DATA LISTING:

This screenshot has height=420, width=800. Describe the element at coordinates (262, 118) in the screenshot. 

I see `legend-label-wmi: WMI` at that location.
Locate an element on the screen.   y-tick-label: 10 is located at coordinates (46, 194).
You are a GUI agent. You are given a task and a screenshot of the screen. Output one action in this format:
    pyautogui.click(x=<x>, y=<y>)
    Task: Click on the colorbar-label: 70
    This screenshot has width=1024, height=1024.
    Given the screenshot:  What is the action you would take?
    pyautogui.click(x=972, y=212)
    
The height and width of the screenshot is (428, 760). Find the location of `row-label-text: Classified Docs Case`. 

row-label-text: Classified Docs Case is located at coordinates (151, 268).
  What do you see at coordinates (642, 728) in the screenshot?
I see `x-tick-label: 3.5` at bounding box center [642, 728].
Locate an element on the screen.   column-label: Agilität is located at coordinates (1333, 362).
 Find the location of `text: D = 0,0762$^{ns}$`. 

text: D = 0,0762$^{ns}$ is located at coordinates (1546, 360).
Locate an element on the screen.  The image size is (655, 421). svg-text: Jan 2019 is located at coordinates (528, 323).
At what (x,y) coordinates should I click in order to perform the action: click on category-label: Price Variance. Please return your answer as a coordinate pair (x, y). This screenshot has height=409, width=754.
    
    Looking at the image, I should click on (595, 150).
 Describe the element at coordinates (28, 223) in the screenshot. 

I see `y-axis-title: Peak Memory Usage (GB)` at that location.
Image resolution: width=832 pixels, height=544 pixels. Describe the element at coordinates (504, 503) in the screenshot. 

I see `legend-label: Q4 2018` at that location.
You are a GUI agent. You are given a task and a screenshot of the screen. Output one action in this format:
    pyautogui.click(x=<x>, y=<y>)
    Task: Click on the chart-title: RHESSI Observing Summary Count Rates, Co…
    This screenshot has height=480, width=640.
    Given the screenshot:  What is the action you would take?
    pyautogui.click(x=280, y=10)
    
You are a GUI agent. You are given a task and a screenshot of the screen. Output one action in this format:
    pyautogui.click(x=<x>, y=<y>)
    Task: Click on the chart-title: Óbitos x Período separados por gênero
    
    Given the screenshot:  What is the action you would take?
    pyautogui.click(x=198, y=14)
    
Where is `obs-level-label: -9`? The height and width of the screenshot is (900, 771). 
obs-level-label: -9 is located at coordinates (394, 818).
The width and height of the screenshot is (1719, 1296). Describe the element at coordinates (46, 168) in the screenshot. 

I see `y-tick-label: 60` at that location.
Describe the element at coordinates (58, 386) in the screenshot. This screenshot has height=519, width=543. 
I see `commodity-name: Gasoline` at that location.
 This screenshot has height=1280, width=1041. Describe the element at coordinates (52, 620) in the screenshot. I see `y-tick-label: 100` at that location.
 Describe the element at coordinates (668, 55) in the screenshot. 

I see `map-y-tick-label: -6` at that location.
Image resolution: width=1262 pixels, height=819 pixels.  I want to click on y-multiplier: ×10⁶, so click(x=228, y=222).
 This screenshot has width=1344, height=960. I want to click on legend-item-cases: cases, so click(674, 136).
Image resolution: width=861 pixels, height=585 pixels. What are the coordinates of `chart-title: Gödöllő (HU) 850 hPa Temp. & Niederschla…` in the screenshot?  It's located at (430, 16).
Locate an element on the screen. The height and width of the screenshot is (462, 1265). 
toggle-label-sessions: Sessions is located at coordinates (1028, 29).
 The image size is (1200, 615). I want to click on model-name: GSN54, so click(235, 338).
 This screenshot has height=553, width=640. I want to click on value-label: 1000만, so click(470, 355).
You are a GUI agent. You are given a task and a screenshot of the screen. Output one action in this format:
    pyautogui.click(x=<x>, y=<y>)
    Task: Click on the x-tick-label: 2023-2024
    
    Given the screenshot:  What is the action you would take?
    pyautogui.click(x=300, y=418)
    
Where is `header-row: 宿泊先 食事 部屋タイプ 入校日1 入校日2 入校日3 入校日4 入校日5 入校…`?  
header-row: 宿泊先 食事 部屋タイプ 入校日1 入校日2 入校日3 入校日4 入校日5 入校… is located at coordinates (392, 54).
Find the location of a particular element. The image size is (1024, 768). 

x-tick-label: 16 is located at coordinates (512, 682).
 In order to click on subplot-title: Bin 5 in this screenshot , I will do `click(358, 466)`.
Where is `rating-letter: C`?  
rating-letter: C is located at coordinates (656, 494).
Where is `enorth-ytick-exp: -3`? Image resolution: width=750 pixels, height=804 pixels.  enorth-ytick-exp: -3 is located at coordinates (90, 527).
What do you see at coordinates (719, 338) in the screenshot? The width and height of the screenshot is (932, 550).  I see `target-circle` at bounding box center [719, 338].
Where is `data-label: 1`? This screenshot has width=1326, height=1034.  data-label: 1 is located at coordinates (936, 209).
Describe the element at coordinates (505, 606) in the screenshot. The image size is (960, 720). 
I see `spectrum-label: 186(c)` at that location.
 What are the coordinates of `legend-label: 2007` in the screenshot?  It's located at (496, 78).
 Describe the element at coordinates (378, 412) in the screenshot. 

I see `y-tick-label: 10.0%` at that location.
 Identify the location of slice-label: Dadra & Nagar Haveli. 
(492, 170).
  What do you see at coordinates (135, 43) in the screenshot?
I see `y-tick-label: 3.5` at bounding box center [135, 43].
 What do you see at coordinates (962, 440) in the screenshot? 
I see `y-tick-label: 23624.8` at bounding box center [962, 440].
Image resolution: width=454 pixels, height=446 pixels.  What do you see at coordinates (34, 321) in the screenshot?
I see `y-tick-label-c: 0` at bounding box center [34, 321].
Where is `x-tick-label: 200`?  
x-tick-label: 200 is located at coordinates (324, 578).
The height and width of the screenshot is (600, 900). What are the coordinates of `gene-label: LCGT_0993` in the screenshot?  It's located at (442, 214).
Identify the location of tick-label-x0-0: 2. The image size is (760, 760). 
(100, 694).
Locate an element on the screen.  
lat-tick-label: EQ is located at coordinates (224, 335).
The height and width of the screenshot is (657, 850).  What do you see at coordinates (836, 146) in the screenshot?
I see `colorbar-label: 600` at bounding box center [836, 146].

ACTIVITY: Can you recast all of the entries above as a JSON list of strings, one string per line, with blank lines left out?

TASK ANSWER:
[
  "This screenshot has height=420, width=800. Describe the element at coordinates (262, 118) in the screenshot. ",
  "I see `legend-label-wmi: WMI` at that location.",
  "Locate an element on the screen.   y-tick-label: 10 is located at coordinates (46, 194).",
  "You are a GUI agent. You are given a task and a screenshot of the screen. Output one action in this format:",
  "    pyautogui.click(x=<x>, y=<y>)",
  "    Task: Click on the colorbar-label: 70",
  "    This screenshot has width=1024, height=1024.",
  "    Given the screenshot:  What is the action you would take?",
  "    pyautogui.click(x=972, y=212)",
  "The height and width of the screenshot is (428, 760). Find the location of `row-label-text: Classified Docs Case`. ",
  "row-label-text: Classified Docs Case is located at coordinates (151, 268).",
  "  What do you see at coordinates (642, 728) in the screenshot?",
  "I see `x-tick-label: 3.5` at bounding box center [642, 728].",
  "Locate an element on the screen.   column-label: Agilität is located at coordinates (1333, 362).",
  " Find the location of `text: D = 0,0762$^{ns}$`. ",
  "text: D = 0,0762$^{ns}$ is located at coordinates (1546, 360).",
  "Locate an element on the screen.  The image size is (655, 421). svg-text: Jan 2019 is located at coordinates (528, 323).",
  "At what (x,y) coordinates should I click in order to perform the action: click on category-label: Price Variance. Please return your answer as a coordinate pair (x, y). This screenshot has height=409, width=754.",
  "    Looking at the image, I should click on (595, 150).",
  " Describe the element at coordinates (28, 223) in the screenshot. ",
  "I see `y-axis-title: Peak Memory Usage (GB)` at that location.",
  "Image resolution: width=832 pixels, height=544 pixels. Describe the element at coordinates (504, 503) in the screenshot. ",
  "I see `legend-label: Q4 2018` at that location.",
  "You are a GUI agent. You are given a task and a screenshot of the screen. Output one action in this format:",
  "    pyautogui.click(x=<x>, y=<y>)",
  "    Task: Click on the chart-title: RHESSI Observing Summary Count Rates, Co…",
  "    This screenshot has height=480, width=640.",
  "    Given the screenshot:  What is the action you would take?",
  "    pyautogui.click(x=280, y=10)",
  "You are a GUI agent. You are given a task and a screenshot of the screen. Output one action in this format:",
  "    pyautogui.click(x=<x>, y=<y>)",
  "    Task: Click on the chart-title: Óbitos x Período separados por gênero",
  "    Given the screenshot:  What is the action you would take?",
  "    pyautogui.click(x=198, y=14)",
  "Where is `obs-level-label: -9`? The height and width of the screenshot is (900, 771). ",
  "obs-level-label: -9 is located at coordinates (394, 818).",
  "The width and height of the screenshot is (1719, 1296). Describe the element at coordinates (46, 168) in the screenshot. ",
  "I see `y-tick-label: 60` at that location.",
  "Describe the element at coordinates (58, 386) in the screenshot. This screenshot has height=519, width=543. ",
  "I see `commodity-name: Gasoline` at that location.",
  " This screenshot has height=1280, width=1041. Describe the element at coordinates (52, 620) in the screenshot. I see `y-tick-label: 100` at that location.",
  " Describe the element at coordinates (668, 55) in the screenshot. ",
  "I see `map-y-tick-label: -6` at that location.",
  "Image resolution: width=1262 pixels, height=819 pixels.  I want to click on y-multiplier: ×10⁶, so click(x=228, y=222).",
  " This screenshot has width=1344, height=960. I want to click on legend-item-cases: cases, so click(674, 136).",
  "Image resolution: width=861 pixels, height=585 pixels. What are the coordinates of `chart-title: Gödöllő (HU) 850 hPa Temp. & Niederschla…` in the screenshot?  It's located at (430, 16).",
  "Locate an element on the screen. The height and width of the screenshot is (462, 1265). ",
  "toggle-label-sessions: Sessions is located at coordinates (1028, 29).",
  " The image size is (1200, 615). I want to click on model-name: GSN54, so click(235, 338).",
  " This screenshot has height=553, width=640. I want to click on value-label: 1000만, so click(470, 355).",
  "You are a GUI agent. You are given a task and a screenshot of the screen. Output one action in this format:",
  "    pyautogui.click(x=<x>, y=<y>)",
  "    Task: Click on the x-tick-label: 2023-2024",
  "    Given the screenshot:  What is the action you would take?",
  "    pyautogui.click(x=300, y=418)",
  "Where is `header-row: 宿泊先 食事 部屋タイプ 入校日1 入校日2 入校日3 入校日4 入校日5 入校…`?  ",
  "header-row: 宿泊先 食事 部屋タイプ 入校日1 入校日2 入校日3 入校日4 入校日5 入校… is located at coordinates (392, 54).",
  "Find the location of a particular element. The image size is (1024, 768). ",
  "x-tick-label: 16 is located at coordinates (512, 682).",
  " In order to click on subplot-title: Bin 5 in this screenshot , I will do `click(358, 466)`.",
  "Where is `rating-letter: C`?  ",
  "rating-letter: C is located at coordinates (656, 494).",
  "Where is `enorth-ytick-exp: -3`? Image resolution: width=750 pixels, height=804 pixels.  enorth-ytick-exp: -3 is located at coordinates (90, 527).",
  "What do you see at coordinates (719, 338) in the screenshot? The width and height of the screenshot is (932, 550).  I see `target-circle` at bounding box center [719, 338].",
  "Where is `data-label: 1`? This screenshot has width=1326, height=1034.  data-label: 1 is located at coordinates (936, 209).",
  "Describe the element at coordinates (505, 606) in the screenshot. The image size is (960, 720). ",
  "I see `spectrum-label: 186(c)` at that location.",
  " What are the coordinates of `legend-label: 2007` in the screenshot?  It's located at (496, 78).",
  " Describe the element at coordinates (378, 412) in the screenshot. ",
  "I see `y-tick-label: 10.0%` at that location.",
  " Identify the location of slice-label: Dadra & Nagar Haveli. ",
  "(492, 170).",
  "  What do you see at coordinates (135, 43) in the screenshot?",
  "I see `y-tick-label: 3.5` at bounding box center [135, 43].",
  " What do you see at coordinates (962, 440) in the screenshot? ",
  "I see `y-tick-label: 23624.8` at bounding box center [962, 440].",
  "Image resolution: width=454 pixels, height=446 pixels.  What do you see at coordinates (34, 321) in the screenshot?",
  "I see `y-tick-label-c: 0` at bounding box center [34, 321].",
  "Where is `x-tick-label: 200`?  ",
  "x-tick-label: 200 is located at coordinates (324, 578).",
  "The height and width of the screenshot is (600, 900). What are the coordinates of `gene-label: LCGT_0993` in the screenshot?  It's located at (442, 214).",
  "Identify the location of tick-label-x0-0: 2. The image size is (760, 760). ",
  "(100, 694).",
  "Locate an element on the screen.  ",
  "lat-tick-label: EQ is located at coordinates (224, 335).",
  "The height and width of the screenshot is (657, 850).  What do you see at coordinates (836, 146) in the screenshot?",
  "I see `colorbar-label: 600` at bounding box center [836, 146]."
]